第61話 あら不思議、綺麗スッパリ
干し柿みたいに首にロープ巻かれて繋がれている人たちを手早く解放する。
「あ、ありがとうございます」
若干なんてもんじゃなく混乱してるが、元々この先には地獄しか無いと人生諦めてたところまで行ってるから、大騒ぎにはなってないようで。
50センチ長さの角材を2枚張り合わせて、合わせ目に穴を開けて腕を通すだけの構造の『手錠』を壊す。

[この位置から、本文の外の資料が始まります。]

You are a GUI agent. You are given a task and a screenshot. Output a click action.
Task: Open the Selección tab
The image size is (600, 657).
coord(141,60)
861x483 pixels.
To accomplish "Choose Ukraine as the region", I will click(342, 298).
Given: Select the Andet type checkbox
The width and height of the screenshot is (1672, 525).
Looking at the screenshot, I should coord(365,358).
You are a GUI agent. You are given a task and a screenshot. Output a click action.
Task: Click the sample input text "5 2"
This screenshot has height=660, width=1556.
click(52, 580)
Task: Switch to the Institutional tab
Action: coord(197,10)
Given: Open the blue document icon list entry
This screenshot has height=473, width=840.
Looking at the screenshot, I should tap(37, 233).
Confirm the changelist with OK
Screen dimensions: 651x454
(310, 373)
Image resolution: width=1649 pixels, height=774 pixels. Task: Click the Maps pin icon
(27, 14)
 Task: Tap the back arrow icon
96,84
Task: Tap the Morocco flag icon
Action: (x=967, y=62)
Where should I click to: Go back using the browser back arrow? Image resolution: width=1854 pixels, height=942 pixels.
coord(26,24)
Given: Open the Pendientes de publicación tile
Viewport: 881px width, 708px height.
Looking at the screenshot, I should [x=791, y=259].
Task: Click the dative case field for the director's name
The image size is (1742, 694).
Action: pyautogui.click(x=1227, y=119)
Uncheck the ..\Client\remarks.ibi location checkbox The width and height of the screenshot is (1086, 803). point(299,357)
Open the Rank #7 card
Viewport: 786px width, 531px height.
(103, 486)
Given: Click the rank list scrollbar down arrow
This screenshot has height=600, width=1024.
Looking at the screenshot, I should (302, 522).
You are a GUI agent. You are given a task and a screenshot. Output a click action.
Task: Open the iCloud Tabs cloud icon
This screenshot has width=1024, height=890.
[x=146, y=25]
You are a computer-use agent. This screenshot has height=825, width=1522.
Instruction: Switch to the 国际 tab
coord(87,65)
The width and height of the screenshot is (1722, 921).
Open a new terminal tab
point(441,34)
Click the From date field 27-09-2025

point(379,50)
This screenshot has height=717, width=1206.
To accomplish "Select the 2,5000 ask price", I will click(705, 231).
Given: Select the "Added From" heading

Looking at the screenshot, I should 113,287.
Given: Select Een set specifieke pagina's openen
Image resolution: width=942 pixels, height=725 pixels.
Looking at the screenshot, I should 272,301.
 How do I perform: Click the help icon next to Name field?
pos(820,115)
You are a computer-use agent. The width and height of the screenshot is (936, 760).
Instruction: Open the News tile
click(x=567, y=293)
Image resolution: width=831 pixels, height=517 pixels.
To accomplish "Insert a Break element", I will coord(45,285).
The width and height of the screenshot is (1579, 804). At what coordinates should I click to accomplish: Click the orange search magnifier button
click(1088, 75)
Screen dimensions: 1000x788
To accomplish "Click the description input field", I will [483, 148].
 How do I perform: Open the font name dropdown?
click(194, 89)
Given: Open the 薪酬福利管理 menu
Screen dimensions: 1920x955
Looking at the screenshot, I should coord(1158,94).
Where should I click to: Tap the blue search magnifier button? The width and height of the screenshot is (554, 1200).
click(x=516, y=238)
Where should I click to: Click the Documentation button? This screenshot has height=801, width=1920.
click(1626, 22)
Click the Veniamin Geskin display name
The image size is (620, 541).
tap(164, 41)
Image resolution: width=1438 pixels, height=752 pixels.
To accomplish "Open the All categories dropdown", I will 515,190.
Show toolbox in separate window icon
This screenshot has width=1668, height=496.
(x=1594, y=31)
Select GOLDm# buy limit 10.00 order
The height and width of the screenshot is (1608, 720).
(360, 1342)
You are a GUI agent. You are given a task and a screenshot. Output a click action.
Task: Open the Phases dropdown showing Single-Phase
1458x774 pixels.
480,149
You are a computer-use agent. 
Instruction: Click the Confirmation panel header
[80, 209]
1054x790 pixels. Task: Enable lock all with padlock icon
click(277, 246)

『棒』に〈空間斬〉を乗せてコツンと叩くとあら不思議。綺麗スッパリと両断される。
「はぁ!?」
しまった! なんで『棒』で切れるんだ。
のこぎりとか専用工具で裁断したと思われる側面よりも綺麗な断面、シュールすぎるだろこれ。
慣れって怖いね。
もういいや、勢いでコンコンと20人ほど全員の手錠を物故割す。
合流したアルファさんにあとをお願いして、しまっちゃうおじさんになる。
「悪い大人はしまっちゃいますよ」
装備を剥いで放り込む。『反省部屋』でちゃんと反省してください。
いつ出れるのかは知らないけど。
〈箱庭〉への扉自体には設置コストが無いみたいで、出すのも消すのも負担が無い。
一人放り込むために扉を出し、数歩先の一人をしまうために再設置しても、引っ張って連れ込むより楽。
俺の手元でどんどん消えていく帝国兵を見て、みんなはどう思うだろう。
連行されていた男衆は、麦の収穫が始まる前に労働奴隷にでもするつもりだったんだろう。
道理で町に一般男性の姿がほとんど無かったわけだ。
「ありがとうございます」「ありがとうございます」
突然降って沸いた絶望の運命から解放されたことの実感がじわりと心に染みる。
すぐに「うおおおぉぉぉっ!!」って大騒ぎしないのが男だね。
「宿場町は解放しました。盗賊集団をなんとかしただけなので荒れてるとは思いますが。
荷馬車もたぶん手付かずだし、道中に魔物も盗賊もいないようだからこのまま帰って大丈夫だと思いますよ。
僕はこの先の廃砦に向かって、なんかいろいろ嫌がらせしてきます」
やることが決まると動きが早い。2台の荷馬車が向きを替え引き返していく。
それについていく男たちの顔は晴れやかだ。
俺ももうひと頑張りしよう。
彼らを見送った後、街道から少し外れて〈箱庭〉に入る。
『反省部屋』、昨晩は全員じっとしてたからわからなかったけど元気なのと動かないの両極端だなあ。
そろそろ第一波の3人が元に戻るので、自分の上司のおっさんに差し込んでいる今の状況がどうなるのか見ていたい気もする。
いちばん年下の
それはともかく、また罪科ランキング上位3名を選んで女性化しリリース。
魂の大事な部分を砕かれて放心して震えながら反省中かもしれないけど、『強姦殺人』『享楽殺人』笑いながら汚してきたその手がきちんと反省して綺麗になるまで、システム様が許してくれるまでは俺が許さない。